CISC observed that while AI has the potential to offer efficiency and cost benefits, it can also introduce new risks that require careful management through policy, research, governance, and cybersecurity.
The agency provided de-identified examples of recent AI-related cybersecurity incidents involving critical infrastructure assets. In one case, a responsible entity confirmed unauthorised access to a network or device after a privileged internal staff member installed and used multiple AI Visual Studio Code extensions. These AI agents established connections to several external AI platforms while operating on a privileged database host, with activity traced back to 2025, creating a large review window and high volumes of logs to assess.
In a separate incident, a responsible entity reported that an employee uploaded sensitive documents to ChatGPT while performing contracted work. The material included confidential details about privileged users, such as contact information, access activity and identification numbers, raising concerns about data exposure and governance around the use of external AI tools.
High-level mitigation strategies for AI risks can be achieved by applying established cybersecurity practices, including those outlined in the Australian Signals Directorate Information Security Manual. These measures emphasise governance, secure system management and workforce awareness as core to reducing exposure.

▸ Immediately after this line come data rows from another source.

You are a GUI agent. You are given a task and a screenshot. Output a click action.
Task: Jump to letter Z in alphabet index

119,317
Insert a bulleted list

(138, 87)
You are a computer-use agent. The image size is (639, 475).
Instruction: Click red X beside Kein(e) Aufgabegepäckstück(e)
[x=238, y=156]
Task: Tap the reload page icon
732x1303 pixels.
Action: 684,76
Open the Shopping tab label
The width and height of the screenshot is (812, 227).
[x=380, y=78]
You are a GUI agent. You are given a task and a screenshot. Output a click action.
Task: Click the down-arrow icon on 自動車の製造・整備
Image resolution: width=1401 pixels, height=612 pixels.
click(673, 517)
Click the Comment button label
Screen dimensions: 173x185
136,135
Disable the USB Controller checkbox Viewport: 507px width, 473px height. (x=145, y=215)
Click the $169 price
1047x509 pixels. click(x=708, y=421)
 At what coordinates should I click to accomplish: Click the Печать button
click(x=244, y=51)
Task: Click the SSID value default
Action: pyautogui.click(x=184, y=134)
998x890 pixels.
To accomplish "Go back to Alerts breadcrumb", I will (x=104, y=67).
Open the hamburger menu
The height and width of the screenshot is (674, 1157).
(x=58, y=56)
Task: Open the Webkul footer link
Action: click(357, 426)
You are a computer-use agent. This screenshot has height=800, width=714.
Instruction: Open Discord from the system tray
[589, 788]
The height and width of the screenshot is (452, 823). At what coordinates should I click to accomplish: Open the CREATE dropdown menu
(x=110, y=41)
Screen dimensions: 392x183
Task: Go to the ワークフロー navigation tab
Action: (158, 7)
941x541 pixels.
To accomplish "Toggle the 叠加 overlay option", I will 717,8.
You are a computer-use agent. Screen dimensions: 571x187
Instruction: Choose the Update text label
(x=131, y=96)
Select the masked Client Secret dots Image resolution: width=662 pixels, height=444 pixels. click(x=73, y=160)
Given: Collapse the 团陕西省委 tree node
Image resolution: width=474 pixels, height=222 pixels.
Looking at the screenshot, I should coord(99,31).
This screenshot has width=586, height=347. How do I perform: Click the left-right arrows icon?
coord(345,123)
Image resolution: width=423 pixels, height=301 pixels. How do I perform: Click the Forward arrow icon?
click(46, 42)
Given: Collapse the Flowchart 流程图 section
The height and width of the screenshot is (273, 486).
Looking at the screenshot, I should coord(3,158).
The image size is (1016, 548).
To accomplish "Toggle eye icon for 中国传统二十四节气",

At the leadership level, boards and executive committees are responsible for ensuring that artificial intelligence systems are secure, controllable, subject to human oversight and used in an ethical and accountable manner. This accountability sets the foundation for how AI is deployed and managed across critical environments.
From an operational standpoint, systems must be administered in a secure, accountable and auditable way, ensuring that all activities can be traced and verified. Secure configuration management is equally critical, requiring systems to be aligned with approved and maintained baselines, with attack surfaces and pathways reduced, and configurations continuously monitored and consistently enforced.
Only trustworthy software should be allowed to execute within these environments, meaning it must be supported, verified and explicitly authorised. Alongside technical controls, organisations must ensure that personnel receive ongoing cybersecurity awareness training tailored to their roles, access levels and the evolving threat landscape, including specific operational security considerations tied to AI use.
Recently, the CISC began industry consultation on a proposed package of targeted reforms to strengthen the Ministerial Directions powers under the SOCI, as part of a broader effort to sharpen government response capabilities during serious cyber incidents. The measures are designed to ensure authorities can act more decisively when critical infrastructure assets face threats that could trigger cascading disruptions across sectors and materially impact national security, economic stability, or essential services.